Post: Tu?n Tú lúc: 23:07 11/07/21 2747
Orientation & Topography & History:
Formerly known as Cù Lao Ré, Ly Son Island is a district within Quang Ngai, a central province which generally escapes the notice of most travellers (with the exception of My Lai, the site of the 1968 massacre). The district comprises two main islands, Ly Son (also known as Đảo Lớn – Big Island) and Đảo Bé (Small Island), both of which are permanently inhabited, with a population of around 20,000. Ly Son Island is divided into two ‘communes’. These are: An Vĩnh (the western half of the island) and An Hải (the eastern half). Đảo Bé (Small Island) is also a separate ‘commune’, called An Bình. On Ly Son Island, both An Vĩnh and An Hải communes are further divided into two villages: Thôn Tây (western village) and Thôn Đông (eastern village). Ly Son Island is essentially a spread of volcanic craters rising from the ocean. Three large craters (and two smaller ones) were formed some 25-30 million years ago. The extinct craters rise from the villages and patchwork of fields that make up the rest of the island’s topography. (For a dramatic introduction to Ly Son’s topography, take at look at the island on Google Maps satellite view, where the craters are clearly visible and, rather disturbingly, bring to mind the bird’s-eye photographs of wartime Vietnam, pockmarked by heavy bombing.) There’s a constant rumble wherever you are on Ly Son island. Like peals of distant thunder, this is the sound of waves breaking out on the reef that encircles the entire island, like a natural sea wall, protecting Ly Son from direct hits.

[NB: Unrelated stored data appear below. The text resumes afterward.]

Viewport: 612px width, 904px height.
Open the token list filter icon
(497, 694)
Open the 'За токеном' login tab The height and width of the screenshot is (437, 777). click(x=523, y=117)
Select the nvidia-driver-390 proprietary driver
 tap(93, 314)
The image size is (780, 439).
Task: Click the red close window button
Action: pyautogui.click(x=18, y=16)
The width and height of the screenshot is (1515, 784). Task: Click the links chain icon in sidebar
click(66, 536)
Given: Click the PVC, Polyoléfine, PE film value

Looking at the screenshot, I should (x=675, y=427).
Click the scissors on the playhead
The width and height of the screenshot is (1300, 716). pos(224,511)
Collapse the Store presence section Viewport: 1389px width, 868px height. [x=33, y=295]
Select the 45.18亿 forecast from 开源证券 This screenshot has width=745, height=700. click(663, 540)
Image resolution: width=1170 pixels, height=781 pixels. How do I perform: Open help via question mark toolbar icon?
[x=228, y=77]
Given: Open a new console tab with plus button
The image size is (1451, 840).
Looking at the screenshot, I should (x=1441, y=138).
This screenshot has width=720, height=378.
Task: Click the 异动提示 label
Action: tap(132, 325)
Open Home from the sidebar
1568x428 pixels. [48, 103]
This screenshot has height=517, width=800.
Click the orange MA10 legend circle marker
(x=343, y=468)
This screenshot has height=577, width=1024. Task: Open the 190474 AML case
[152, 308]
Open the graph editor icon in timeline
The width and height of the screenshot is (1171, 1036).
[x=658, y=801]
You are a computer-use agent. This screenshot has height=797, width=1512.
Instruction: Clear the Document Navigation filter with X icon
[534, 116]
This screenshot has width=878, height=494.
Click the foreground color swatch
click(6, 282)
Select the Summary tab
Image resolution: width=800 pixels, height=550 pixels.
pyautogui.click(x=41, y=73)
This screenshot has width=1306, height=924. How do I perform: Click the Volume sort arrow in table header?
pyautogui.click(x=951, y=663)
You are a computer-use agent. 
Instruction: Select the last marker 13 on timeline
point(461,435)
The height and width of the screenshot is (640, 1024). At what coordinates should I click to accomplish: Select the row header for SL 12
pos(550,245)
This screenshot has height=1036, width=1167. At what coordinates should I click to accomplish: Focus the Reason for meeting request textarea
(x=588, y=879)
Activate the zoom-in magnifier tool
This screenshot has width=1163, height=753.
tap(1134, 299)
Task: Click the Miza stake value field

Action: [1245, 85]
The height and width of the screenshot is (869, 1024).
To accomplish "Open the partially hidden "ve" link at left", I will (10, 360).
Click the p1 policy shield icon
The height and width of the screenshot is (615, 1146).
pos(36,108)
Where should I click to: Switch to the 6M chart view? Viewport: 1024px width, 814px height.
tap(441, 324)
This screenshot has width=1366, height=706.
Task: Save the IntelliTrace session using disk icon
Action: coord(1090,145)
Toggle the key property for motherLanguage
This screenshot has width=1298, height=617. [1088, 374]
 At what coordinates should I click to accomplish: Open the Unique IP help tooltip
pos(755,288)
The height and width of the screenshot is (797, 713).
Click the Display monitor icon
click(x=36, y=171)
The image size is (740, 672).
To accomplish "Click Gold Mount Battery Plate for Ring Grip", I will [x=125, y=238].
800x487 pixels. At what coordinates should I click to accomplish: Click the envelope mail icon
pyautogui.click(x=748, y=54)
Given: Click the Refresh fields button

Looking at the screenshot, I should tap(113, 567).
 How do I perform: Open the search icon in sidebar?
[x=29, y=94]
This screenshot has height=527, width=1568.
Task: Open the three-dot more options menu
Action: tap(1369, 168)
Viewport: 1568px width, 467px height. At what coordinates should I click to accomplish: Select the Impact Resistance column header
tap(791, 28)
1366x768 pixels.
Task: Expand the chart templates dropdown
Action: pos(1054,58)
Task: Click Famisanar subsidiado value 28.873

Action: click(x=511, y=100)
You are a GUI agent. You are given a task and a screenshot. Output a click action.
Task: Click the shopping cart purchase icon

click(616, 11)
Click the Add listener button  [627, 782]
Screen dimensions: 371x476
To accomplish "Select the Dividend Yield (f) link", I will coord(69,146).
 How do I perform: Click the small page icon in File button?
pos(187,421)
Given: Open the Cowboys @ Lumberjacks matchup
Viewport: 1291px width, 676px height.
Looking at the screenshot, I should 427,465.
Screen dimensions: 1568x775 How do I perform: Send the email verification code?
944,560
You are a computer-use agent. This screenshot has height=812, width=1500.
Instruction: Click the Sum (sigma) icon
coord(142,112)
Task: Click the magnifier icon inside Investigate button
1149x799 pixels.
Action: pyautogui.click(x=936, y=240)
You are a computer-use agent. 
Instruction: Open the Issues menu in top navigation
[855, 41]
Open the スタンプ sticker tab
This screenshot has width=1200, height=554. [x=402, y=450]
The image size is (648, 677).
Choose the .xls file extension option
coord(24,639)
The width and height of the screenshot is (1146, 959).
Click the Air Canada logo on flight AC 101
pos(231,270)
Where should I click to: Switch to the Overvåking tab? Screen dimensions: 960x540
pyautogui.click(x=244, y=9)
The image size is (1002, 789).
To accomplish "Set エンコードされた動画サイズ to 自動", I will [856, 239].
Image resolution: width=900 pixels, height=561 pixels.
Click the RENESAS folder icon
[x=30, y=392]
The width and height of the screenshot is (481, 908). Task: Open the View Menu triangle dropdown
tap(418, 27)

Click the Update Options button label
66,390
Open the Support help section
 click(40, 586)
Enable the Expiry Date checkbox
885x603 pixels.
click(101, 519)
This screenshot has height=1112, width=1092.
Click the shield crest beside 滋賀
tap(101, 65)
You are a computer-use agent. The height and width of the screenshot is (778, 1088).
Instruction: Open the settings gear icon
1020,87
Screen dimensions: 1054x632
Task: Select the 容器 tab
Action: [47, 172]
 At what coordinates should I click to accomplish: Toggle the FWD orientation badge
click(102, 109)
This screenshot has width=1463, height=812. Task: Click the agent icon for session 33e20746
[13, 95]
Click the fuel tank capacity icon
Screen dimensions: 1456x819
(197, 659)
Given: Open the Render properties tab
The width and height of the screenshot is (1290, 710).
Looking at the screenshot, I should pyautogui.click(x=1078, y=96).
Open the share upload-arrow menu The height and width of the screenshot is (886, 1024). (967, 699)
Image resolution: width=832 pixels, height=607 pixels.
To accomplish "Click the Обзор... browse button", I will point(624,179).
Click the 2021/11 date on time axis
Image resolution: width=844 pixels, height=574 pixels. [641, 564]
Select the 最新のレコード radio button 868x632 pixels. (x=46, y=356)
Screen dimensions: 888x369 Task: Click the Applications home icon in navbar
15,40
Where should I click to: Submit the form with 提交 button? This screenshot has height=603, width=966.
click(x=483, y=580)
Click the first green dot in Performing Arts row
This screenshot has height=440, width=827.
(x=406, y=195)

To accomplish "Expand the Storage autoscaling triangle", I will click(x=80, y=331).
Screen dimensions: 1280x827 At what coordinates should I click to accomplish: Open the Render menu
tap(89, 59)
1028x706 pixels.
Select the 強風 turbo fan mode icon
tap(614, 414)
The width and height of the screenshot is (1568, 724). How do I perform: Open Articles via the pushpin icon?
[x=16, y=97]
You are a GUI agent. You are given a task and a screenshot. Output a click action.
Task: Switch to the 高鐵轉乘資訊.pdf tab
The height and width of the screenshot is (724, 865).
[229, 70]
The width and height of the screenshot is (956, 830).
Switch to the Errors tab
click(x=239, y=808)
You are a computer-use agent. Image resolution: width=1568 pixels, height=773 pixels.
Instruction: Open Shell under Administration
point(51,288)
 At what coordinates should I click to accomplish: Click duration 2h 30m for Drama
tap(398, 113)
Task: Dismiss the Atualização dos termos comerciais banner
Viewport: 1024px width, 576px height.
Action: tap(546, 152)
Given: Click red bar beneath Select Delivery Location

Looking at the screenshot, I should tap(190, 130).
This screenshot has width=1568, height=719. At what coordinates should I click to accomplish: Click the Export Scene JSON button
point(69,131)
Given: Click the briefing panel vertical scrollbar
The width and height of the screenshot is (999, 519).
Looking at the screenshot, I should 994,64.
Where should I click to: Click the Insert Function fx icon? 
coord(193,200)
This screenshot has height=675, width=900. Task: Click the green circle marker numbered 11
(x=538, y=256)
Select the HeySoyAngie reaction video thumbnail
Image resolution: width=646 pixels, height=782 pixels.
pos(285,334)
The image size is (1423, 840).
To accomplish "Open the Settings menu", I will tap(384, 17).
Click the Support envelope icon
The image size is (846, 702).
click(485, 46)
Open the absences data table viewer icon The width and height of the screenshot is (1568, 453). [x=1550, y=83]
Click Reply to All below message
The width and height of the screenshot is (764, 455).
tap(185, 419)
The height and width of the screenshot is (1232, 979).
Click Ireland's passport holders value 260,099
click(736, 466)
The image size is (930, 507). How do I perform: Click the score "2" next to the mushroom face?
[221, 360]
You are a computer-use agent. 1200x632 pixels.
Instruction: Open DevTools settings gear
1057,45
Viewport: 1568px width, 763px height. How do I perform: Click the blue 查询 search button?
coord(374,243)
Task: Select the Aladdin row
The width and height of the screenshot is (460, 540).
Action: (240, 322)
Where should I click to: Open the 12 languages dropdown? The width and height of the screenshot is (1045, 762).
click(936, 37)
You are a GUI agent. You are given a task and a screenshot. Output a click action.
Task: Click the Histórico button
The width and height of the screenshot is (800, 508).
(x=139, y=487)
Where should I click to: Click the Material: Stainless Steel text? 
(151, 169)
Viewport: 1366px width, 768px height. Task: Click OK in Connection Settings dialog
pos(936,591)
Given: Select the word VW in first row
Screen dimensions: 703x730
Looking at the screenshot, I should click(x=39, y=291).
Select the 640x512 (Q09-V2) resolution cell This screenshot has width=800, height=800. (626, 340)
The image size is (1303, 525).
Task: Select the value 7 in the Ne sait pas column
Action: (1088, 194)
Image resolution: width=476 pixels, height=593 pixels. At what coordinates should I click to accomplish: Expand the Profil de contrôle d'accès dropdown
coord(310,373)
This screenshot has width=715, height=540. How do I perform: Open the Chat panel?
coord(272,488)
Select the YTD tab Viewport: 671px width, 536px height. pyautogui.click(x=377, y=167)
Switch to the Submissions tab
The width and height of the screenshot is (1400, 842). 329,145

At points on the island where the craters meet the ocean, Ly Son’s topography is very striking & stark
As is often the case with lesser-travelled destinations in Vietnam, I found it difficult to find much information about the history of Ly Son*. Archaeologists have uncovered evidence of Sa Huynh artifacts and settlements on the island. Sa Huynh was a iron age culture that flourished along the central coast during in the first millennia BC. The indianized kingdom of Champa was active on the island before succumbing to the Vietnamese who swept in from the north, eventually setting up a colony on the island from the 17th century. From Cham times, the Xo La Well, on the south coast, was used to supply passing ships with mineral-rich freshwater. During the Reunification War, the US used the island as a radar base. Whale worship has been a fundamental aspect of local culture. As with many Vietnamese fishing communities, whales were (and are) seen as deities of the ocean and protectors of sailors. There are several ‘whale temples’ on Ly Son (see Temples & Pagodas for details). There’s a military presence on the island, partly because most islands in Vietnam are considered border areas, but also partly due to the ongoing longstanding dispute with China over the Paracel and Spratly islands, which lie to the east of Ly Son. Seafood, garlic and other alliums (onions, shallots etc.) are the islands’ main industry. Indeed, as you travel around Ly Son, you’ll notice that the island actually smells like garlic (from the fields and the markets) and seaweed (drying by the roadside). However, tourism increasingly accounts for a significant proportion of the local economy and will surely be the main employer and earner in the not too distant future. There’s a fair amount of construction going on, including new embankments, hotels, and a large new port, so expect some major changes in the coming years. When I was on Ly Son, I noticed that peoples faces were different from the mainland – more angular, with stronger features. And, like many islands, the accent is quite unique.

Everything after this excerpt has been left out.